IIA-Geschäftsführer Peter Coroneos fürchtet, dass der Vorschlag wissentlich oder unbeabsichtigt "verheerende Folgen für die durchschnittliche australische Familie" entfalten könnte. Schon falls eine Gruppe bei einem Geburtstagspicknick in einer öffentlichen Anlage wie einem Zoo das noch bis 2030 geschützte "Happy Birthday" anstimme und das Trällern des Ständchens von anderen Besuchern gehört würde, riskiere sie einen "Hinweis über eine Rechtsverletzung", der mit bis zu 1320 australischen Dollar oder umgerechnet knapp 800 Euro bewehrt sein könnte. Würde die Familie eine Aufnahme des Freilandsingens mit einem Camcorder anfertigen, wäre sie von einer weiteren Strafe "aufgrund des Besitzes eines Geräts zum Zweck der Durchführung einer Copyright-Verletzung" bedroht. Für den Fall, dass ein Gast der Feier den Clip noch ins Internet stelle und öffentlich verbreite, stünden noch einmal 800 Euro Strafe im Raum.

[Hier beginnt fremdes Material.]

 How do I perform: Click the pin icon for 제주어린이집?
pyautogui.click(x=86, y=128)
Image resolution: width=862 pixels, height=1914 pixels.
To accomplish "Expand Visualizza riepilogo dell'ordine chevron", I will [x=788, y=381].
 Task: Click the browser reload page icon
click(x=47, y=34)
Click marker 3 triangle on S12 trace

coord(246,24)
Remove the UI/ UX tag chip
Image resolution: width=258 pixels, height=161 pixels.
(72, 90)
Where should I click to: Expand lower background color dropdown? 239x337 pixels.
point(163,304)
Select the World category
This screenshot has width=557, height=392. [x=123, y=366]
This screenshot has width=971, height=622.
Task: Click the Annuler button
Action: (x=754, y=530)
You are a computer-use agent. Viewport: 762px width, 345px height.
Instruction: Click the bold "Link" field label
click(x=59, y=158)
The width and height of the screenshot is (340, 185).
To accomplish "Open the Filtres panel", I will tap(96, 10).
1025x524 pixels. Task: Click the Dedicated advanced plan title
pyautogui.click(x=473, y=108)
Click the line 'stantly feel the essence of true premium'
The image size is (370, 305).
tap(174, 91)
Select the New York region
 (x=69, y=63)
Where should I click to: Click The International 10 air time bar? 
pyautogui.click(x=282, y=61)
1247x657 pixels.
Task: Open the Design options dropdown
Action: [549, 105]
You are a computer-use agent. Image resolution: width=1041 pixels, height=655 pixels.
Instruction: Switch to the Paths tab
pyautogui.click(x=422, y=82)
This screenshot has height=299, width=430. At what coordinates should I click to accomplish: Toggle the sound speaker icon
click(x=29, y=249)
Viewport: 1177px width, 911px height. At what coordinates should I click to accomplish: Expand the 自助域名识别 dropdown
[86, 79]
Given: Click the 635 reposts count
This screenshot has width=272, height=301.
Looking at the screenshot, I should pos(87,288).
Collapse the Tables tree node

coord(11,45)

Die Industrielobby hat mehrere Analysen veröffentlicht, in denen sie die Gefährdungen durch die geplanten Copyright-Verschärfungen etwa für Teenager, kleine Firmen und Konzerne darstellt. Strafrechtlich relevant wäre es demnach auch, wenn man eine TV-Sendung auf Video aufnimmt und Freunden oder Bekannten zum Anschauen überlässt. Sogar der Hersteller des benutzten Videorecorders soll bedroht sein. Schließlich habe er ein Gerät produziert, mit dem sich illegale Kopien erstellen lassen. Coroneos' Resümee: "Wir haben unsere Rechtseinschätzung mehrfach mit der Hilfe von Rechtswissenschaftlern und Regulierungsexperten wiederholt. Doch wir können nicht nur keine Rechtfertigung für die Härte der Strafen sehen. Darüber hinaus wird es die Komplexität der neuen Gesetze für den normalen Australier sehr schwer machen, eine mögliche Haftbarkeit zu vermeiden". Die aus dem Entwurf ableitbaren Szenarien seien "erschreckend".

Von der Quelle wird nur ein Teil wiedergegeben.